While suggesting Beijing and Washington set up "guardrails" to stop the relationship from "going off track," Lui also believes the United States will employ various means to prevent China from becoming the global leader, which could mean a collision.
For example, he said, Chief Executive John Lee Ka-chiu is currently under US sanctions, and it is unclear whether he can attend the Asia-Pacific Economic Cooperation meeting in San Francisco in November.
Lee with 10 other Hong Kong officials is supposed to be barred from entering the United States under the sanctions imposed in 2020 for helping introduce the national security law.
The chief executive has also said it was the United States' responsibility to invite members to join this year's 21-member meeting in California as APEC does not "belong to any country or economy."
Lui, who is an emeritus professor at the Department of Economics at Hong Kong University of Science and Technology, is one of the 56 members of Lee's expert group that includes Henderson Land Development co-chairman Martin Lee Ka-shing and Chinese political scientist Zheng Yongnian.
The professor also accused the United States of weaponizing its currency, which led to a decline in global trust and created obstacles in trade settlements in the greenback.

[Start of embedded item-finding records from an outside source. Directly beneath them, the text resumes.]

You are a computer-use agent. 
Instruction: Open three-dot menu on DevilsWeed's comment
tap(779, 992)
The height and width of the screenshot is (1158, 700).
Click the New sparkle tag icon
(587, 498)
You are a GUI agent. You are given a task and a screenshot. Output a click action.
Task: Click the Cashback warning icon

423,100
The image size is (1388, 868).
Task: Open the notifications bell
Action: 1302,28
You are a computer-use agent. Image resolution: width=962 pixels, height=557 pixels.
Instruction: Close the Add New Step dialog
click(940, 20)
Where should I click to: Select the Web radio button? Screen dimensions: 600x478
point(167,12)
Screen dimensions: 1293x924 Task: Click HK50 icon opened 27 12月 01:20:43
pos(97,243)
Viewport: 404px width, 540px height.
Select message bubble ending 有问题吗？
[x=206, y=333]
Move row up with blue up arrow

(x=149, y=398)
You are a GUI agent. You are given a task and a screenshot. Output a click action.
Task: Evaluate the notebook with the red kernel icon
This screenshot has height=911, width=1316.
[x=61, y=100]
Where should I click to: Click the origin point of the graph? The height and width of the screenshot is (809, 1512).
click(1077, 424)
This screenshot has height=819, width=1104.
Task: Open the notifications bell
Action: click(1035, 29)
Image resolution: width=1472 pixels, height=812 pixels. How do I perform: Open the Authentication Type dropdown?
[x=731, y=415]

And that could jeopardize the peg system, he said.
"One of the prerequisites of the currency link is political harmony between the two sides," Lui noted, but if there is hostility it might become a problem or even trigger financial turmoil.
The United States may take forceful action against Hong Kong, such as imposing sanctions on banks willing to exchange the local currency for the US dollars, he said, emphasizing that was just an example and not something sure to happen.
The peg system was introduced 40 years ago to restore public confidence in the local dollar, and officials have emphasized there is no need nor a plan to change it. The Hong Kong currency, backed by the Exchange Fund, is traded at between HK$7.75 and HK$7.85 per greenback under the system.
Despite a global trend of de-dollarization, the US currency will not break down immediately due to the lack of viable alternatives, Lui said, and the Hong Kong financial market would collapse if the SAR administration pulled back from assets denominated in the US dollar.
While calling the US moves including confiscating the Russian and Afghanistan assets in the country "stupid," Lui also said Hong Kong must prepare for a trade war.
He believes Hong Kong can leverage its status as a financial center to facilitate the internationalization of the yuan, including providing more financial products denominated in the Chinese currency.
The SAR is the world's biggest offshore yuan hub, and data shows deposits rose 4.9 percent month-on-month in April to 833 billion yuan (HK$916 billion).
Still, the yuan accounts for a fraction of the share in the world's payments and reserves due to strict capital controls despite China being the world's largest exporter.